» **Try it**: Without pictures, return the lines from the one containing "The height and width of the screenshot is (324, 318)." through the last line of the data below, exactly.

» **Dataset records**:
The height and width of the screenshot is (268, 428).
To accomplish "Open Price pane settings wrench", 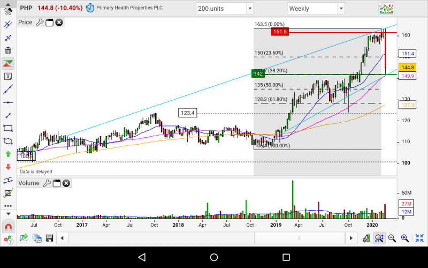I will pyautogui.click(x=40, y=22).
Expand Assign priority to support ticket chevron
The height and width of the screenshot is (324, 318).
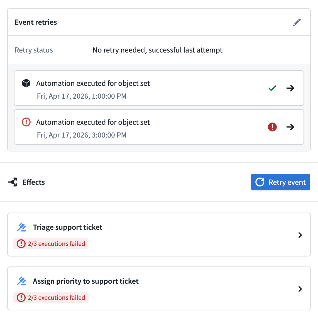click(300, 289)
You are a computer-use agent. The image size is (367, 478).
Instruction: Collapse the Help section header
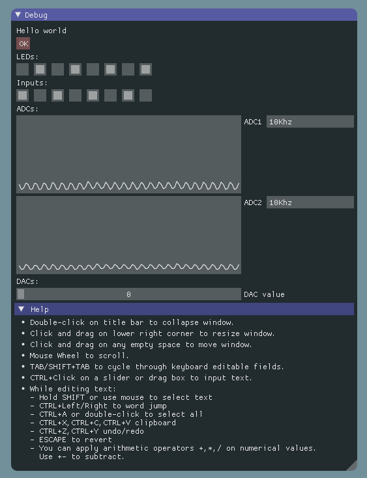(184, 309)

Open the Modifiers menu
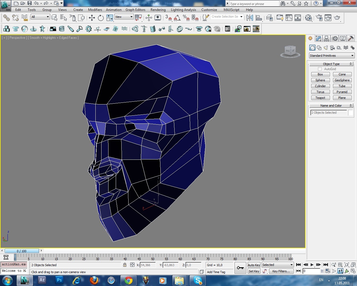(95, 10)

» **Response below**:
The height and width of the screenshot is (324, 318).
click(300, 289)
You are a computer-use agent. The image size is (367, 478).
Instruction: Collapse the Help section header
(184, 309)

Open the Modifiers menu
(95, 10)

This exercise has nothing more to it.